Beginner level ctf ….
Hi folks, today I am going to solve TryHackMe box, named Simple CTF, made by MrSeth6797..
Initial Recon :
1- First we will do a port scan using nmap
sudo nmap -Pn -T5 -p- 10.10.28.215 
-p- : To scan All Ports (65535)
-Pn : Treat all hosts as online — skip host discovery ( “ disable ping scan “)
-T5 : to speed up time
Now we have three open ports ( “ 21 ,80,2222 “ ) :
We need to know more information about these ports ..
sudo nmap -Pn -T5 -A 10.10.28.215 -p 21,80,2222 --script http-enum
FTP → Enumeration :
Can we access ftp files by anonymous user?
ftp 10.10.28.215
We can login with an anonymous user :
But we don’t have permissions to download files ,
Note: Sometimes we can upload a file in ( ftp ) and read it from the web server in this case we upload reverse shell ….
I tried brute force ( SSH ) : 2222 >> But to no avail ….
HTTP → Enumeration :
First we need to know the hidden ( DIR ), gobuster
But before running gobuster let’s see ( robots.txt )
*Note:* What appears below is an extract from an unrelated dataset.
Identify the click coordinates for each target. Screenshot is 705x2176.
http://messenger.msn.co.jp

Tried Access /openemr-5_0_1_3 , but to no avail
sudo gobuster dir -w /usr/share/wordlists/dirb/small.txt -u http://10.10.28.215
gobuster found :
/simple
Now we can see it is running Cms Made simple it is a Content Manager with version 2.2.8. Now we can use Searchsploit to know if the CMS 2.2.8 is vulnerable or not.
Use searchsploit in general as ( simple cms ) without specifying the version for public knowledge ….
searchsploit cms made simple
We can determine the version to know the vulnerabilities in a particular version …
searchsploit cms made simple 2.2.8
We can see the CMS is vulnerable to SQL or SQLi injection …
To get the exploitation code :
┌──(root💀localhost)-[~]
└─# locate php/webapps/46635.py
/usr/share/exploitdb/exploits/php/webapps/46635.py┌──(root💀localhost)-[~]
└─# cp /usr/share/exploitdb/exploits/php/webapps/46635.py .
Or you can get it from ( EXPLOIT DB ) :
https://www.exploit-db.com/exploits/46635